*AIM OF THE EXERCISE*
Give the stretch of rows from the line containing "You are a computer-use agent. Screen dimensions: 1316x743" through the line containing "pos(1088,391)" as a JSON list of strings, one string per line, leaving out blank lines.

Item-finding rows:
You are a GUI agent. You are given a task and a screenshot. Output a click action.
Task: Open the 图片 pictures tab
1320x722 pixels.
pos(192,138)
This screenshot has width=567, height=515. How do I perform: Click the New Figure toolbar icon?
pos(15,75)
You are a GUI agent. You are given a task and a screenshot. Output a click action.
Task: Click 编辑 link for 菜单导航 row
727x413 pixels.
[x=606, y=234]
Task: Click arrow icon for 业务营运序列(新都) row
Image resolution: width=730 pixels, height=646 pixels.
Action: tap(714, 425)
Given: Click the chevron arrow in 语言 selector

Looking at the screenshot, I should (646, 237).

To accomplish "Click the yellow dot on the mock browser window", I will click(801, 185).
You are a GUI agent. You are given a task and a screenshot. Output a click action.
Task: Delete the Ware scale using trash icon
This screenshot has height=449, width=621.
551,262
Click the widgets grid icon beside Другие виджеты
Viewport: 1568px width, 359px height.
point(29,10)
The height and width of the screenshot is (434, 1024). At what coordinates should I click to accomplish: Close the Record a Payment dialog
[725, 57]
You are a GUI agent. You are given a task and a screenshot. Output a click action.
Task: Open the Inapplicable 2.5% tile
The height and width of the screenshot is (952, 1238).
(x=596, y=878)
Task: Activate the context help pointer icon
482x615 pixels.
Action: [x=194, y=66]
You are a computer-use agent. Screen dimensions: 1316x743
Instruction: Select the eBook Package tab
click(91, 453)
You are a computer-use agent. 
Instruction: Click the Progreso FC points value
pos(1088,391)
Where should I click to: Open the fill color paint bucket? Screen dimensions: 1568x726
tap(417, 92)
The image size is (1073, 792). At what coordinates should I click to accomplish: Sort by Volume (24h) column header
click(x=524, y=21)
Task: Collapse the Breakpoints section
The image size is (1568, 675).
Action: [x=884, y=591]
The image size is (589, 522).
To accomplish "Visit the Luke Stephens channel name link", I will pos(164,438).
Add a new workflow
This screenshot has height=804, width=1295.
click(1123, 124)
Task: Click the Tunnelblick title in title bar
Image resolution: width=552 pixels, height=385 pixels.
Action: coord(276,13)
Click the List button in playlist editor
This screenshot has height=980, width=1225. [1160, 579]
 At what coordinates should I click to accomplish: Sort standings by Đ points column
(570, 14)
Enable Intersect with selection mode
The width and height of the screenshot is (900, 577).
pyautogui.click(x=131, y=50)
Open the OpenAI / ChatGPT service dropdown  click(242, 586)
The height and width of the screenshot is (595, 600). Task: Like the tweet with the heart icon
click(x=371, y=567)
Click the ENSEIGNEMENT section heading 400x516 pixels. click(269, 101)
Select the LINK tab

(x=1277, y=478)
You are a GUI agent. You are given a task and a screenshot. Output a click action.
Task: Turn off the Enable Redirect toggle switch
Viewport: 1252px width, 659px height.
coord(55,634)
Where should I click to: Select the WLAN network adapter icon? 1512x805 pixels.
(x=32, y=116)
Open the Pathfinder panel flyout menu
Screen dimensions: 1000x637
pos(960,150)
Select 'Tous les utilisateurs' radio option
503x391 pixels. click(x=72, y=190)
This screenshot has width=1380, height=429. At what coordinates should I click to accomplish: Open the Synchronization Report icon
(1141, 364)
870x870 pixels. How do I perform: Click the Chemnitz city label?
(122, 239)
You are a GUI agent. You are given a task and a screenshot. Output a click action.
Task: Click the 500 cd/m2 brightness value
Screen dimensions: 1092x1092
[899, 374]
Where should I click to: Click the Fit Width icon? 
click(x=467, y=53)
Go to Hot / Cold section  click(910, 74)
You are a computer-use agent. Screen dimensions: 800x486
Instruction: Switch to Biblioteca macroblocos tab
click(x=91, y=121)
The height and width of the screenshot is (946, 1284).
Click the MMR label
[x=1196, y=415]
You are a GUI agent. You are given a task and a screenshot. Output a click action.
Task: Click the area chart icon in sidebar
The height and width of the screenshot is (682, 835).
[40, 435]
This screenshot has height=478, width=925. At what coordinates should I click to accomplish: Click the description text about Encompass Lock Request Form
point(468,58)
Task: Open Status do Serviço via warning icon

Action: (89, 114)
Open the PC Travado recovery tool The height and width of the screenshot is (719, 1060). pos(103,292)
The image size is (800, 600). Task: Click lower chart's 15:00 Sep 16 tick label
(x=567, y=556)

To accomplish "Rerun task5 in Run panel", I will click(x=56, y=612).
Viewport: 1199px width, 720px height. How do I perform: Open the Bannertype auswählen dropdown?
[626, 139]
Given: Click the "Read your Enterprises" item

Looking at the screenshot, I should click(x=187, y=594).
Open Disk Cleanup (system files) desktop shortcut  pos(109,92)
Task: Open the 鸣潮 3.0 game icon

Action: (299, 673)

*RESPONSE TO THIS TASK*
[
  "You are a computer-use agent. Screen dimensions: 1316x743",
  "Instruction: Select the eBook Package tab",
  "click(91, 453)",
  "You are a computer-use agent. ",
  "Instruction: Click the Progreso FC points value",
  "pos(1088,391)"
]